As somebody that had my own Startup and CSP and had infrastructure in DCs and servers from customers in colocation, and has replaced Hw components at 1AM, replaced drives from broken RAIDs, and fixed systems so many times inside so many Datacenters across the world, I’m shocked about that.

I understand health reasons can be argued, but I still have Servers in Datacenters because we all believed they were the most safe place, prepared for disaster and recovery, with security, 24×7… and now, one realise that cannot enter to fix or upgrade the own machines.
Please note, still you can use the remote hands from the DC, although this is not a good idea many times, I’m not sure this will still be an available option when the lock down in those countries becomes more strict.

I’m wondering if DCs current model have any future at all.

I think most of the D&R strategies from now will be in the cloud, in different regions, with different providers, so companies can resist providers or governments letting them down.

Erasure Coding, simple, for huge Storage needs

According to Wikipedia Erasure Coding means:

In coding theory, an erasure code is a forward error correction (FEC) code under the assumption of bit erasures (rather than bit errors), which transforms a message of k symbols into a longer message (code word) with n symbols such that the original message can be recovered from a subset of the n symbols. The fraction r = k/n is called the code rate. The fraction k’/k, where k’ denotes the number of symbols required for recovery, is called reception efficiency.

So Raid systems applied to drives are Erasure Code too.

But I want to talk about Erasure Code for the needs of organizations like Instagram, that need to store huge amount of files and they cannot afford to lose the data simply because several drives, or all the Server, fails.

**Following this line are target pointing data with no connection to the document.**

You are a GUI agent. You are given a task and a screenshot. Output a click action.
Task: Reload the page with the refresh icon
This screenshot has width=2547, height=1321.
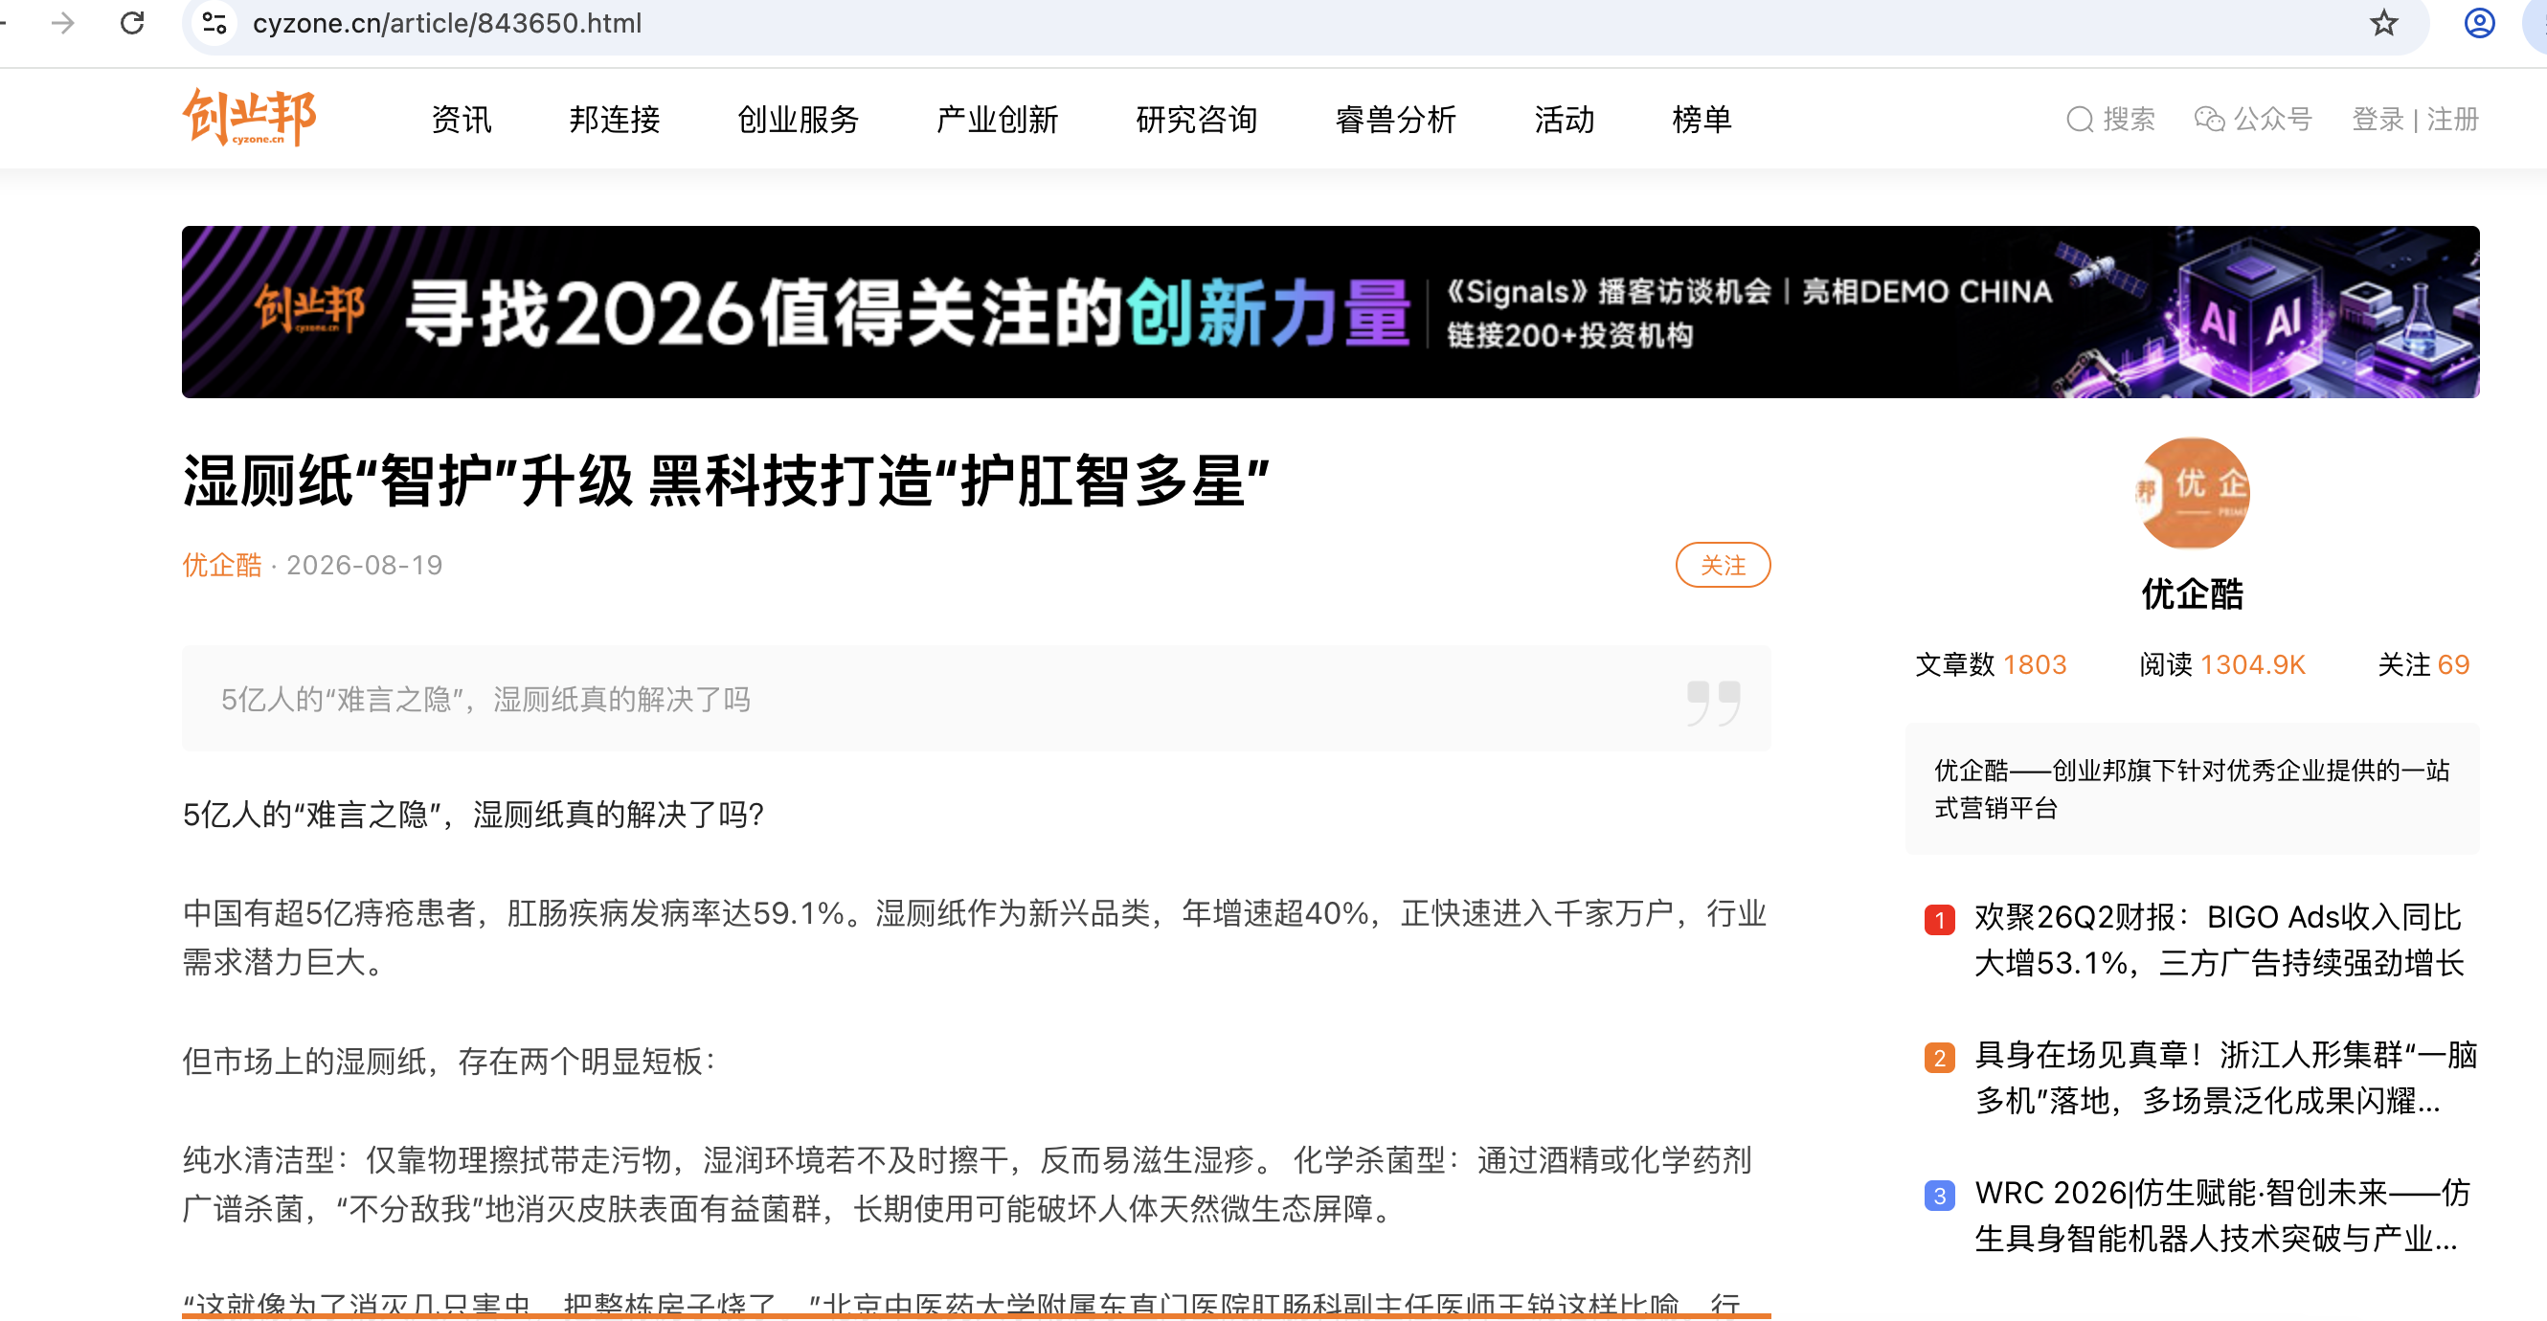coord(132,23)
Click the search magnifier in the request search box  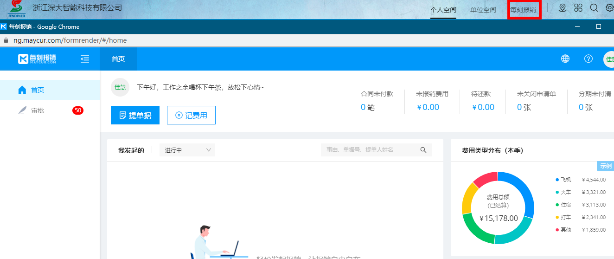(423, 150)
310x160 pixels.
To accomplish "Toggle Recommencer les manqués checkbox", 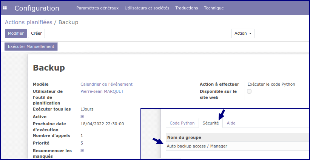I will [x=82, y=151].
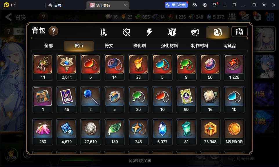Select the open book item with 16

tap(210, 100)
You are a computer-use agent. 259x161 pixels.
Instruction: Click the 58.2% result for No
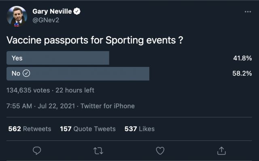[242, 73]
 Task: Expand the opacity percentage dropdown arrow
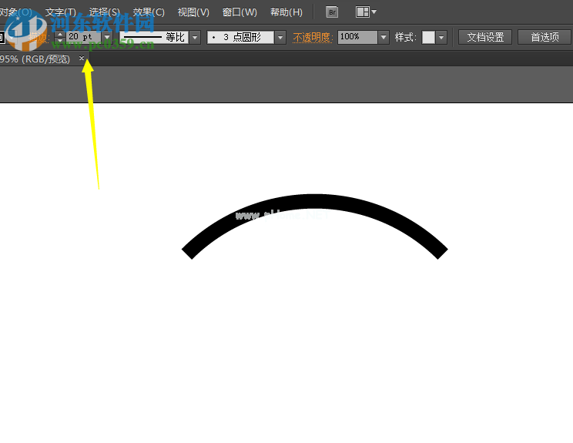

So what is the way to make this sure if you have thousands of Servers?.

Many Start ups that require to host files, cannot afford to have every file duplicated or triplicated in other systems.

So how to do this in a cheap an efficient way?.

Here is where Erasure Coding comes to play.

Erasure Coding work so simply as:

  1. Given a given file, for example, 1 video of 10 MB
  2. We apply the Erasure Coding to encode the file
  3. We select, for example, to generate 3 additional chunks
  4. So our original 10MB file fill be split in 13 blocks (13 new files), each block will have approx. 1MB
  5. We can rebuild the original file by combining any 10 of those 13 files

That means that we can afford to loss 3 blocks (1MB files) and we will still be able to reconstruct the original file.

Examples:

  1. Ok, so now imagine we have 13 identical Servers, and we encode all our files, using Erasure Coding. Imagine that we store each block in a different Server. That means that we can lose 3 Servers and still have all our information intact.
  2. Imagine we have 100 Servers, and we split all those files to the Servers that have more free space available. We could lose 3 Serversand still not having lose any information. If we are really lucky (or the SDS – Software Defined Storage is very clever) we could lose more than 3 Servers.
  3. Now imagine we have 100 Racks full of Servers. Our SDS selects the Rack that has more free space and places one of the blocks in there, and the same for the other 12 blocks. We could afford to lose 3 racks without losing any Data. That’s more manageable for Google or Yahoo than managing at Server Level.

We can use Erasure coding with different configs like 8+3, or 10+4… The sample I choose 10+3 is easy to understand, as we clearly see that will occupy only 30% of additional space.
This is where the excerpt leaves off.